- **Goal of the exercise**
Please rewrite everything in the listing from the line containing "Where should I click to: Click the" down to the line containing "Action: coord(108,7)" as a JSON list of strings, one per line, with blank lines left out.
--
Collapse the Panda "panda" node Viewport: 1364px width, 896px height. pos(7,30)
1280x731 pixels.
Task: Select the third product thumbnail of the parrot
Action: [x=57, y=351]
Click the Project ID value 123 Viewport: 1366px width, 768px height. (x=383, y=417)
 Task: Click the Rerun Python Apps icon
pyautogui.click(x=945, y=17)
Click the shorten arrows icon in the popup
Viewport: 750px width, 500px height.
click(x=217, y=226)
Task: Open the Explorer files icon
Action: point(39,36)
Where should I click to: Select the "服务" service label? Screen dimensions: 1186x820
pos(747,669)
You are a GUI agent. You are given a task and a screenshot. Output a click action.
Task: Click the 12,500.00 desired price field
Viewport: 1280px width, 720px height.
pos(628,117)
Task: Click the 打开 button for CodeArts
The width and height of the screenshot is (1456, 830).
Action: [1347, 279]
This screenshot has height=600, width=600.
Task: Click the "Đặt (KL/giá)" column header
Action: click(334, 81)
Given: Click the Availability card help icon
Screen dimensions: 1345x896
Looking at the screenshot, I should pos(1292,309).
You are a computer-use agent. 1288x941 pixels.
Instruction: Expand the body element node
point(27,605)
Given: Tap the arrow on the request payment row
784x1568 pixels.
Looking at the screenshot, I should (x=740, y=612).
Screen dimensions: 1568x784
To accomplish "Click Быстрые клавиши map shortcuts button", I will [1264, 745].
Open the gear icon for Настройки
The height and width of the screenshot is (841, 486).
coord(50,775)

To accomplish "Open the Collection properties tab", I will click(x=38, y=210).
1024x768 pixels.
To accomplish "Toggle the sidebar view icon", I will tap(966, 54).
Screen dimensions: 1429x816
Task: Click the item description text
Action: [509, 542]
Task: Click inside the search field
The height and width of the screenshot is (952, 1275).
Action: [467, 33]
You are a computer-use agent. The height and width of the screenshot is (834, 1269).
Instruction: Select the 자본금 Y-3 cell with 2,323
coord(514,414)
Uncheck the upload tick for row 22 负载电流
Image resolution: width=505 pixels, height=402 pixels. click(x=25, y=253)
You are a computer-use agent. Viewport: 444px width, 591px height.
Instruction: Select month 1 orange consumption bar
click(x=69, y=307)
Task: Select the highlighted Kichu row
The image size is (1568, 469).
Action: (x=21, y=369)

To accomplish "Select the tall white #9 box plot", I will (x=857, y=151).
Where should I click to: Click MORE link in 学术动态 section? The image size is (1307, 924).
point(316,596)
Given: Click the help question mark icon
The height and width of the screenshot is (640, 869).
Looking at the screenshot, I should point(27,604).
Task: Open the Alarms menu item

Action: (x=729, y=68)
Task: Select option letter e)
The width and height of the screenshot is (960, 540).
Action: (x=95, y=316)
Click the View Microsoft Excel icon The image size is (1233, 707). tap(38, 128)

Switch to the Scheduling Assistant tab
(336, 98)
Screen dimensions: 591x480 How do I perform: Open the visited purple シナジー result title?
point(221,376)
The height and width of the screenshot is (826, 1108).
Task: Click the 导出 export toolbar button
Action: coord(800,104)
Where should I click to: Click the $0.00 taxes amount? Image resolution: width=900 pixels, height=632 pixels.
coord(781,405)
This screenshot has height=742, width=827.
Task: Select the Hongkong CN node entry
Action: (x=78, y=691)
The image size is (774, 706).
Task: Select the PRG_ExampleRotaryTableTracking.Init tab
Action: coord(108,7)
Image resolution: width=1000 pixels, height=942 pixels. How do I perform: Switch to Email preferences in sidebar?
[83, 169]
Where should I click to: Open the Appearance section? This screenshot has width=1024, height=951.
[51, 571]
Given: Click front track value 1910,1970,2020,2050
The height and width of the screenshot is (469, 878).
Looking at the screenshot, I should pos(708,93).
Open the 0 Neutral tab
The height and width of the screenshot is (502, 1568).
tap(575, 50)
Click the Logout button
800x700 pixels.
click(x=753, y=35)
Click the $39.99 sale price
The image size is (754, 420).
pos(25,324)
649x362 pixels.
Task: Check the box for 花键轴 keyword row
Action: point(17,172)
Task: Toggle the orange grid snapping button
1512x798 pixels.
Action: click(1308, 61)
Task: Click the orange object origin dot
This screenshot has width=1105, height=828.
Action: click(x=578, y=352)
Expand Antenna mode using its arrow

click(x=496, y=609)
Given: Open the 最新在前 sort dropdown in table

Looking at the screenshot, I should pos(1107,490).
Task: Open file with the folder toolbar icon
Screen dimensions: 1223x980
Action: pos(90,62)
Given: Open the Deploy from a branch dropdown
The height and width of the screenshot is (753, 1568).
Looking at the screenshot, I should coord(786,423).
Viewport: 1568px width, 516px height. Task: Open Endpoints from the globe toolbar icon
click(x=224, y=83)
--
- **Expected answer**
[
  "Where should I click to: Click the $0.00 taxes amount? Image resolution: width=900 pixels, height=632 pixels.",
  "coord(781,405)",
  "This screenshot has height=742, width=827.",
  "Task: Select the Hongkong CN node entry",
  "Action: (x=78, y=691)",
  "The image size is (774, 706).",
  "Task: Select the PRG_ExampleRotaryTableTracking.Init tab",
  "Action: coord(108,7)"
]